• Stated task
Locate each line in the records below that contains the word "This", and copy those lines.

Rows from a dataset
## Begin

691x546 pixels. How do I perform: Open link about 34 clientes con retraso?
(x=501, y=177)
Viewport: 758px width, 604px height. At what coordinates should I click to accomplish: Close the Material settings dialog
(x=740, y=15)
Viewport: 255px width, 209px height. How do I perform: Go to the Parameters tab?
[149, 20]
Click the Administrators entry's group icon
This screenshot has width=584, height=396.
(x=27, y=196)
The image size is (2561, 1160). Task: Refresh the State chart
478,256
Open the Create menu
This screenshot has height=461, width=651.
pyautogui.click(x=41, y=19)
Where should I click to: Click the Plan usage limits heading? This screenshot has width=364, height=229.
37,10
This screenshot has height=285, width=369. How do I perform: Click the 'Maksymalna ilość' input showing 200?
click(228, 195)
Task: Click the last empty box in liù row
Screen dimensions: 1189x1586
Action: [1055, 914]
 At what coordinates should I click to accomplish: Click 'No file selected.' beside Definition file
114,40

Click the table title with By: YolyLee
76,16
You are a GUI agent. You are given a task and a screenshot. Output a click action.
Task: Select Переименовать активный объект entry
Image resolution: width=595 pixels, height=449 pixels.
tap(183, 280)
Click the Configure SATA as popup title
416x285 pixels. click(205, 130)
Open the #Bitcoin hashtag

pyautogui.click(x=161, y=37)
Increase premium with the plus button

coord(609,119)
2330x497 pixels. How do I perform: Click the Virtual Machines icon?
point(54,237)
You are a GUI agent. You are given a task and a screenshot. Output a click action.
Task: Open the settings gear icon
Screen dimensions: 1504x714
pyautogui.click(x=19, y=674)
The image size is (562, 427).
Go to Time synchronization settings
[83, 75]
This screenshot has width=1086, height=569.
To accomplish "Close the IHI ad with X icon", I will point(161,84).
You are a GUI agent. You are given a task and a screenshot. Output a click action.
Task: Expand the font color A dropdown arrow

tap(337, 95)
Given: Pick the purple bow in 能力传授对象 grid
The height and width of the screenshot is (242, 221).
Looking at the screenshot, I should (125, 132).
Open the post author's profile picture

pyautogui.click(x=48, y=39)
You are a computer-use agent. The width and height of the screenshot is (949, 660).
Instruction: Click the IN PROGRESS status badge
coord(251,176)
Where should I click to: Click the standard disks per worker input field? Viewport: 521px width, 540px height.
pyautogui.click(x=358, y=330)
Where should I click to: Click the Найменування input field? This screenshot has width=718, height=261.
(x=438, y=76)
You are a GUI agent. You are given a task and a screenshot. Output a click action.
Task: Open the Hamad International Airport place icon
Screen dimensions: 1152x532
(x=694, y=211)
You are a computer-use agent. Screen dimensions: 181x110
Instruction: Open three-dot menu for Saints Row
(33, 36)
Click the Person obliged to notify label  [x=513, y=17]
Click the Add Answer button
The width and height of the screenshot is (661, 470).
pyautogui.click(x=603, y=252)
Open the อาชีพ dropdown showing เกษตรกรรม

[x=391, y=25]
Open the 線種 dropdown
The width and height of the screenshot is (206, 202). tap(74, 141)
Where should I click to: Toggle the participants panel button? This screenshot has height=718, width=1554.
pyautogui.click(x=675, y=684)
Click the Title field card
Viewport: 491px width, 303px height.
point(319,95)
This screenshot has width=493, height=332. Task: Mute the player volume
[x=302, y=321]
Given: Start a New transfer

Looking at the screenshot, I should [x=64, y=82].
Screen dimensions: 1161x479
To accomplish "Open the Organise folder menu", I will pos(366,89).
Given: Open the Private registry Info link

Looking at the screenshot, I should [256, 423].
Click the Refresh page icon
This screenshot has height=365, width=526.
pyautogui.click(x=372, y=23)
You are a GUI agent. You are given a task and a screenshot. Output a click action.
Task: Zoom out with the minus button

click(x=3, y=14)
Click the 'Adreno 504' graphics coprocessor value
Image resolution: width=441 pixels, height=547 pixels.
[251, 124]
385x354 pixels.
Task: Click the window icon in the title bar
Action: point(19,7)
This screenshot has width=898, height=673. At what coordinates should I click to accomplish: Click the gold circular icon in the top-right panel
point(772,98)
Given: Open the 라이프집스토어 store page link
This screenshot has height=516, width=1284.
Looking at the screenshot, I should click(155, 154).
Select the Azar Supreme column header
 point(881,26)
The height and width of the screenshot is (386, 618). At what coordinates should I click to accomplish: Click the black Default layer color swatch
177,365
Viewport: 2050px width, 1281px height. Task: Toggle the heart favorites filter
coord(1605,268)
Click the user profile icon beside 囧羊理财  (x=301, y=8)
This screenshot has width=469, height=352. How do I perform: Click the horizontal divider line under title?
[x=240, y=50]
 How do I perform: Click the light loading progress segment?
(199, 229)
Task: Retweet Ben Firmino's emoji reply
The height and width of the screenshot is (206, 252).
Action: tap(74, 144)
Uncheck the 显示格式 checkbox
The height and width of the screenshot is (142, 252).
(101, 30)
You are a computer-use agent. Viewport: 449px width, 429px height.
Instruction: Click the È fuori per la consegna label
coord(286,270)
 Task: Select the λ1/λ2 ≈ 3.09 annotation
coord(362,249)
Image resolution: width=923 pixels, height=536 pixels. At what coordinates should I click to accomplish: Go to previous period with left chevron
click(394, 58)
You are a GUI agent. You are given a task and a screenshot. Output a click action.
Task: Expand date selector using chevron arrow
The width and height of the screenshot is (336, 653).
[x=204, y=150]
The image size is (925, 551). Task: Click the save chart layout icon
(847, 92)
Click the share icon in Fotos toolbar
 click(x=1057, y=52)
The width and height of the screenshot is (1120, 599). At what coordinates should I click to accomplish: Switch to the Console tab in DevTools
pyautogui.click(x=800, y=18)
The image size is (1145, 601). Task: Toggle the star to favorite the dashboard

## End

• Correct response
This screenshot has width=584, height=396.
This screenshot has height=461, width=651.
Where should I click to: Click the Plan usage limits heading? This screenshot has width=364, height=229.
This screenshot has height=285, width=369. How do I perform: Click the 'Maksymalna ilość' input showing 200?
This screenshot has width=1086, height=569.
Where should I click to: Click the Найменування input field? This screenshot has width=718, height=261.
Where should I click to: Toggle the participants panel button? This screenshot has height=718, width=1554.
This screenshot has width=493, height=332. Task: Mute the player volume
This screenshot has height=365, width=526.
This screenshot has width=898, height=673. At what coordinates should I click to accomplish: Click the gold circular icon in the top-right panel
This screenshot has height=516, width=1284.
This screenshot has width=469, height=352. How do I perform: Click the horizontal divider line under title?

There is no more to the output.